Abstract: SA-PO0069
Leveraging Cystatin C to Identify Pseudo-AKI from Urinary Ascites
Session Information
- AKI: Clinical Diagnostics and Biomarkers
November 08, 2025 | Location: Exhibit Hall, Convention Center
Abstract Time: 10:00 AM - 12:00 PM
Category: Acute Kidney Injury
- 102 AKI: Clinical, Outcomes, and Trials
Authors
- Nguyen, Julia, Walter Reed National Military Medical Center, Bethesda, Maryland, United States
- Yuan, Christina M., Walter Reed National Military Medical Center, Bethesda, Maryland, United States
- Nee, Robert, Walter Reed National Military Medical Center, Bethesda, Maryland, United States
Introduction
Patients with urinary ascites often present with abdominal discomfort, oliguria with apparent AKI, but without intrinsic renal disease. Due to its rarity, diagnosis may be delayed. Failure to recognize urinary leak/ascites can lead to unnecessary intervention, such as dialysis initiation, for this pseudo-AKI.
Case Description
A man with newly diagnosed prostate cancer and stage 3 chronic kidney disease, baseline estimated glomerular filtration rate (eGFR) 55 mL/min/1.73m2, presented with suprapubic pain and oliguria one week after undergoing a robotic radical prostatectomy. On physical examination, he had diffuse abdominal tenderness. Admission labs: serum sodium 116 mEq/L, potassium 6.4 mEq/L, HCO3 15 mEq/L, BUN 90.4 mg/dL, creatinine (Cr) 10.1 mg/dL, and cystatin C eGFR 56 mL/min/1.73m2. CT scan demonstrated a large amount of intra- and extraperitoneal fluid, consistent with postoperative urine extravasation. He required evacuation of intraperitoneal fluid with catheter placement. Drained ascitic fluid: sodium 32 mEq/L, potassium 23 mEq/L, chloride <20 mEq/L and creatinine 104 mg/dL. Ascites: serum Cr ratio was 7.89. He underwent surgical repair of the anastomotic leak along with Foley drainage.
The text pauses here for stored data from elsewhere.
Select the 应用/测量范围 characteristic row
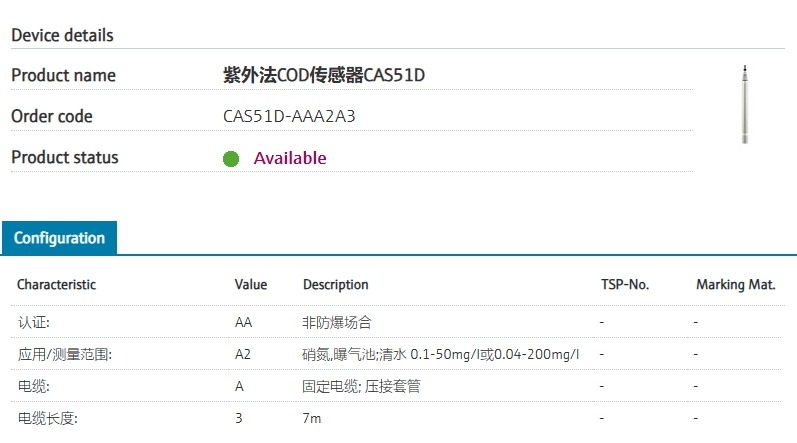797x443 pixels. point(65,354)
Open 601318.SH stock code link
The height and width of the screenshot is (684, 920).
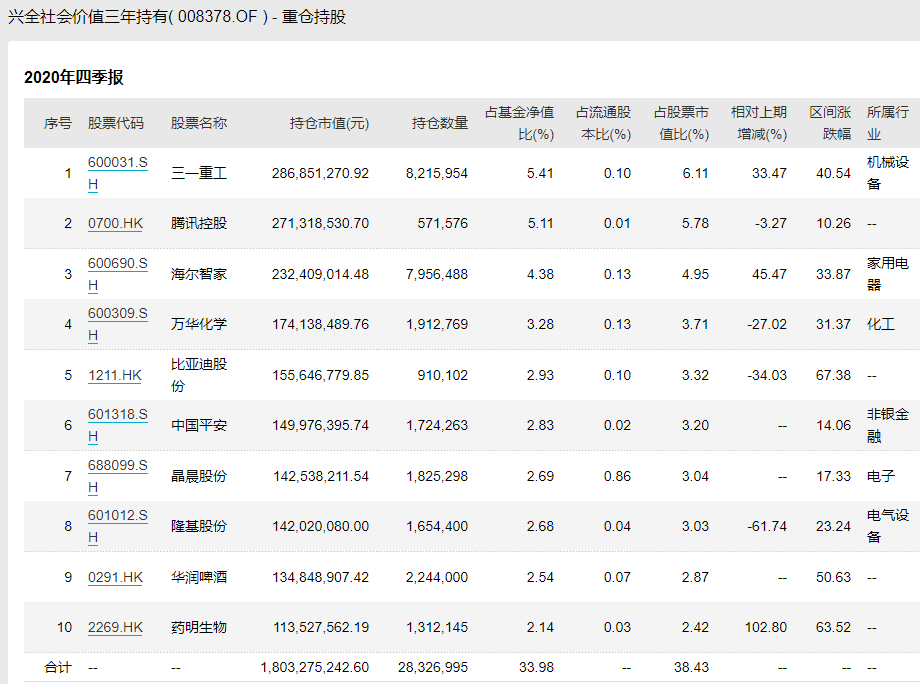pos(117,415)
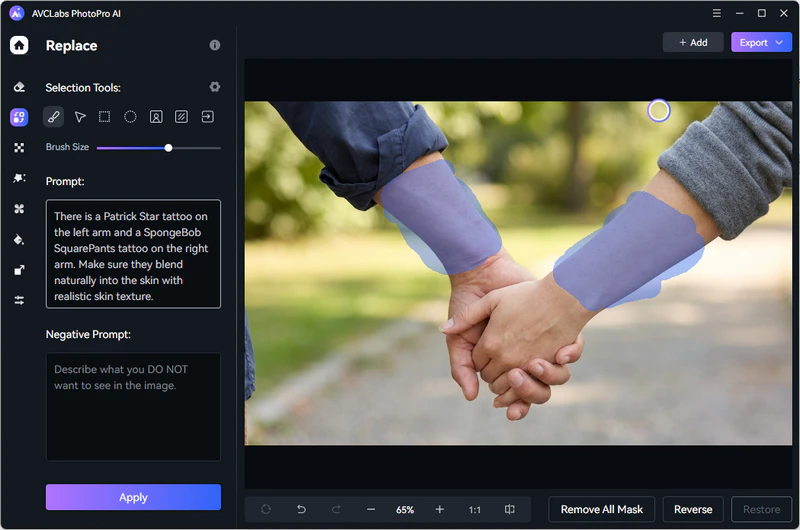Open the hamburger main menu
This screenshot has height=530, width=800.
[716, 13]
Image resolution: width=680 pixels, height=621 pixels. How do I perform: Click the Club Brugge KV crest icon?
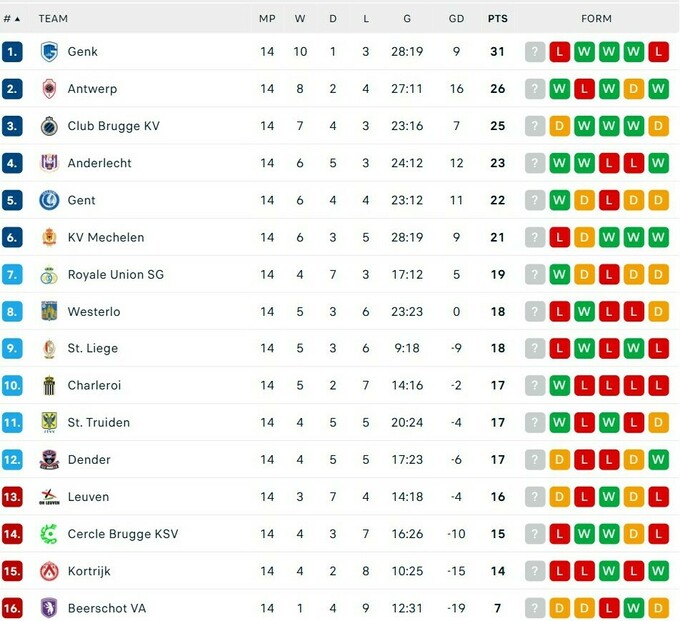point(49,126)
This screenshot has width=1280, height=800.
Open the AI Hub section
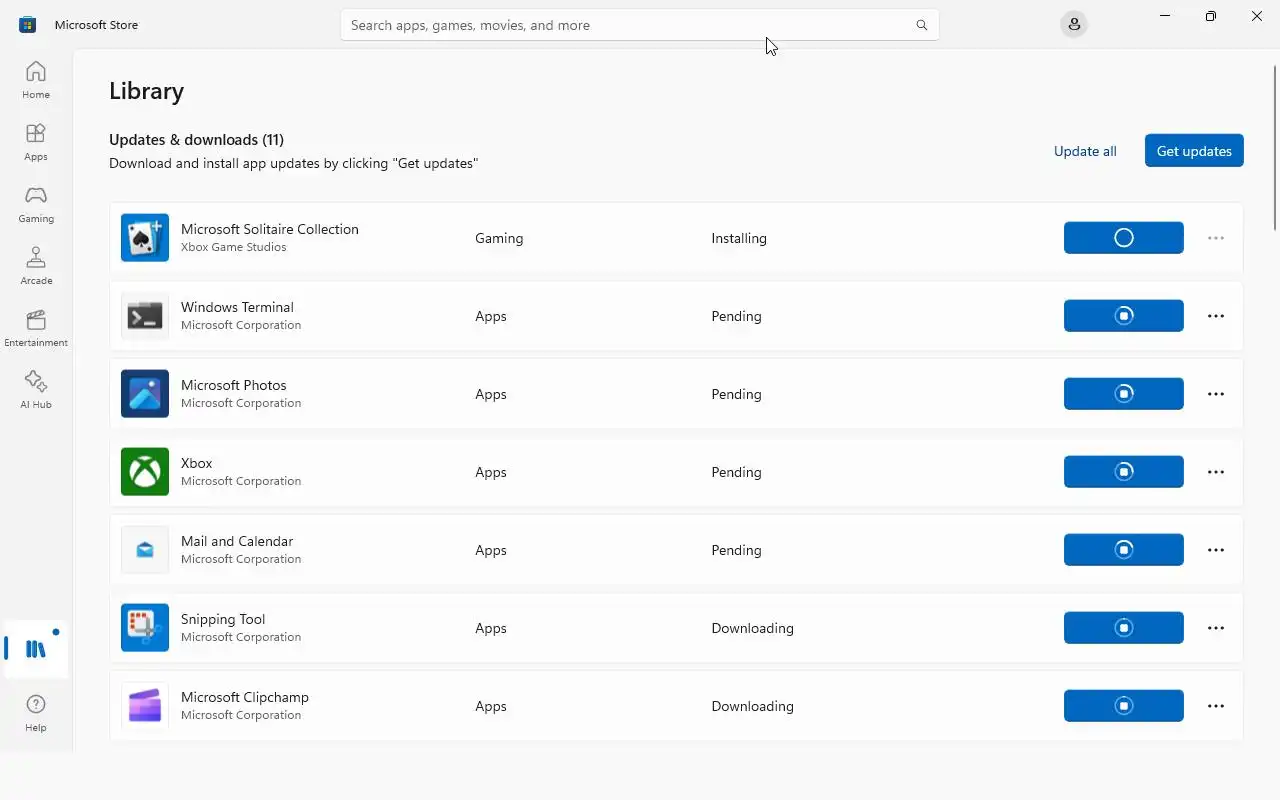click(x=36, y=390)
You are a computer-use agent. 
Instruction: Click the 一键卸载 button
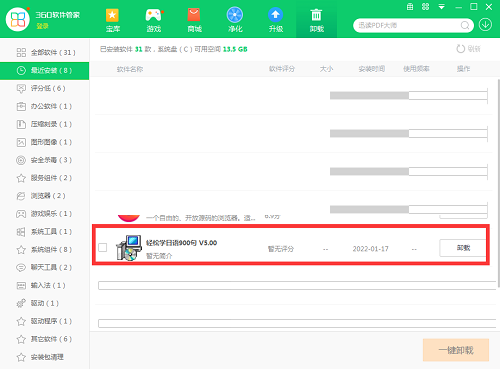coord(456,350)
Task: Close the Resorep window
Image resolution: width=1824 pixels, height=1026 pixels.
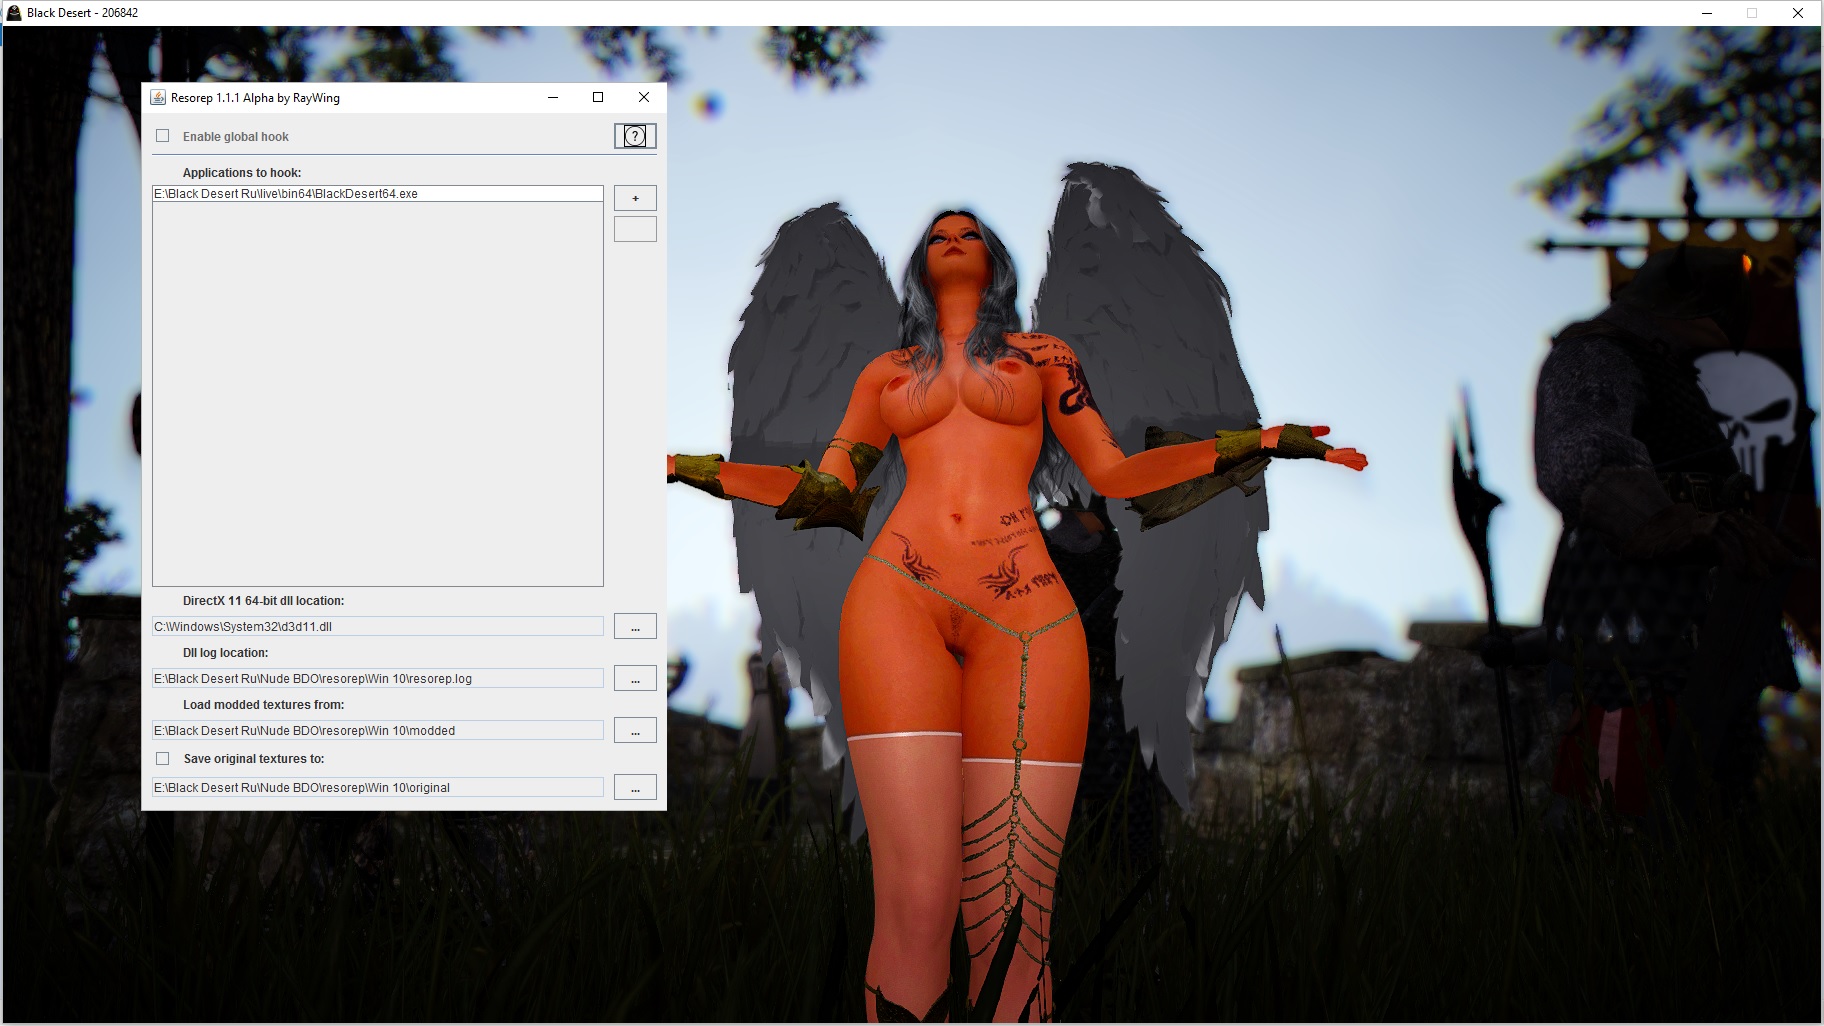Action: [x=644, y=97]
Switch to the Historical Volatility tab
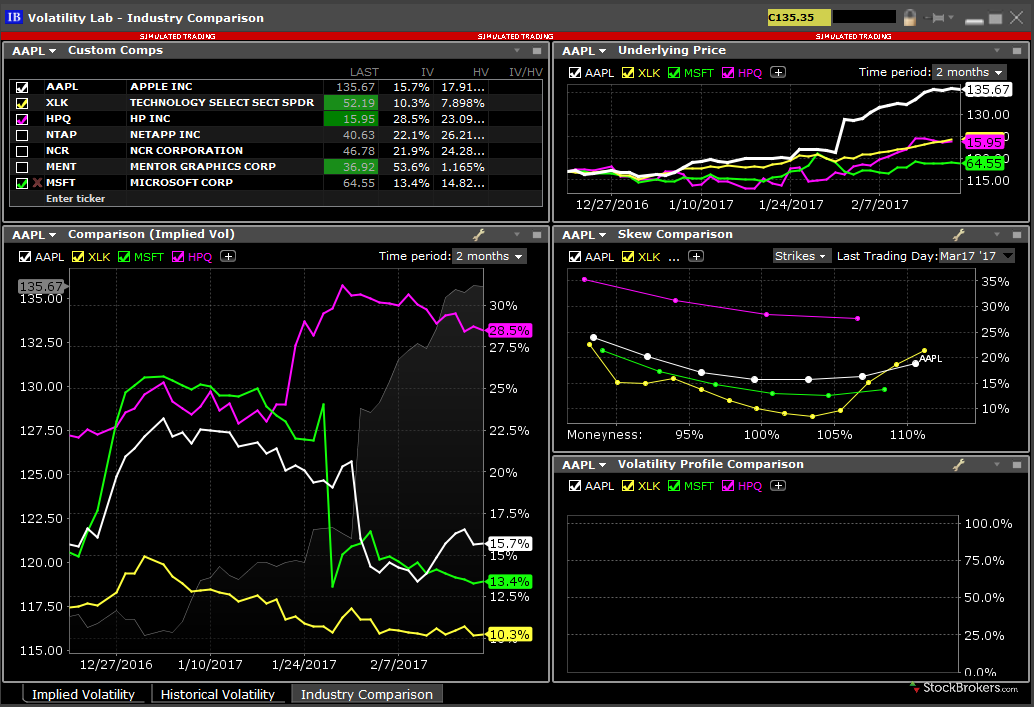This screenshot has width=1034, height=707. click(x=217, y=694)
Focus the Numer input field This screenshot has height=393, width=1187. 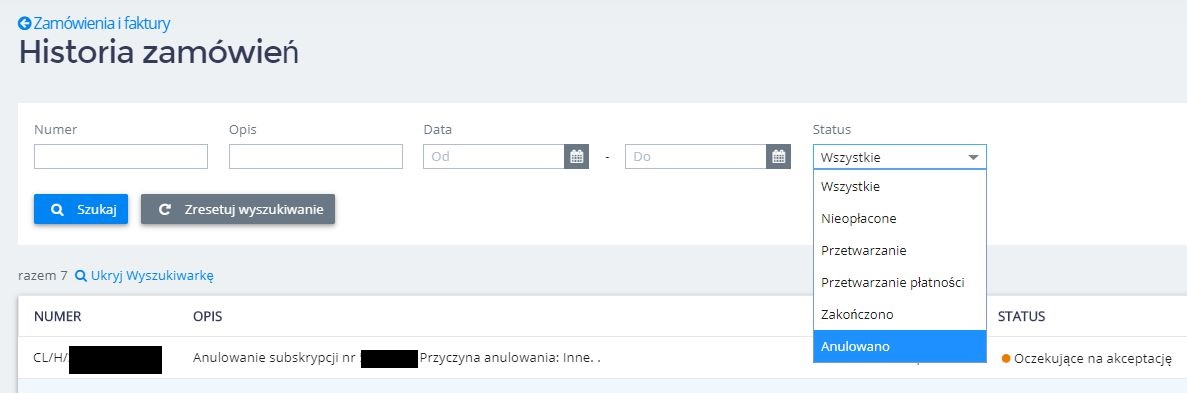pyautogui.click(x=121, y=157)
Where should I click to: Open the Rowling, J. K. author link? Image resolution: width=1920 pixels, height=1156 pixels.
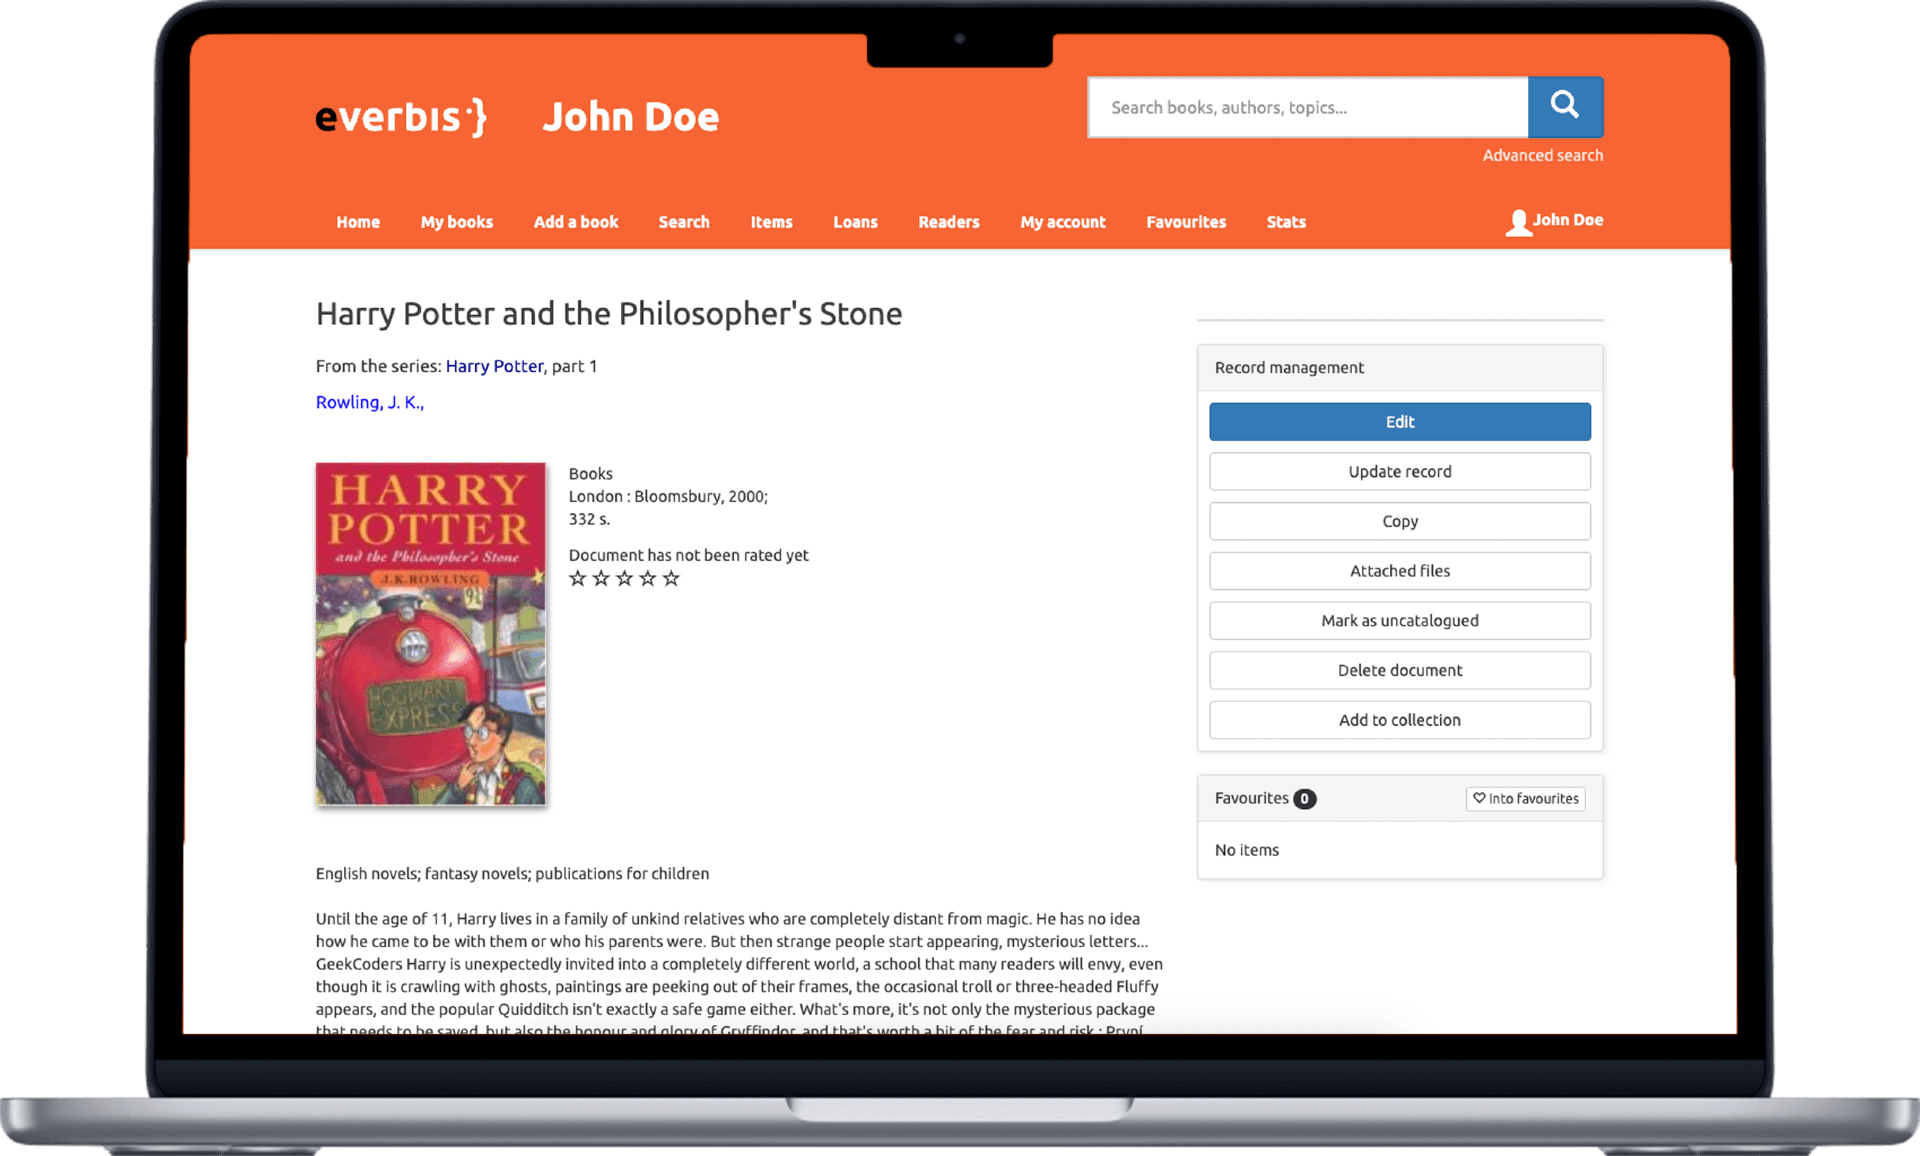[x=370, y=402]
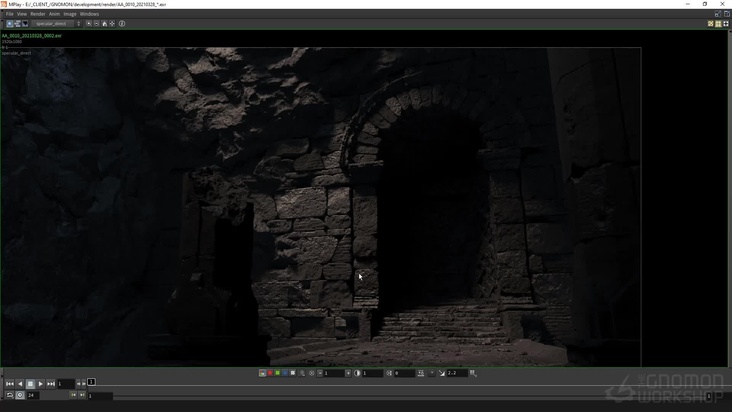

Over the next 4 days, serum Cr returned to baseline with resolution of electrolyte derangements.
Discussion
Intraperitoneal urine extravasation results in systemic resorption of electrolytes and other biochemical moieties in a process analogous to peritoneal dialysis, but in reverse, leading to a pseudo-AKI pattern. This is characterized by hyponatremia, hyperkalemia, elevated BUN and Cr, while ascitic fluid exhibits the same chemical content as urine to include low sodium, chloride, and elevated Cr. An ascites: serum Cr ratio >1.0 is highly suggestive of an intraperitoneal urine leak. There is no established method to estimate intrinsic renal function in this setting, posing a challenge for medical management and drug dosing. We monitored cystatin C levels, which is minimally excreted in the urine and less permeable across the peritoneal membrane, thus rendering greater utility in estimating true GFR compared to serum Cr.
The views expressed in this abstract are those of the author(s) and do not necessarily reflect the official policy of the Department of Defense or the United States Government.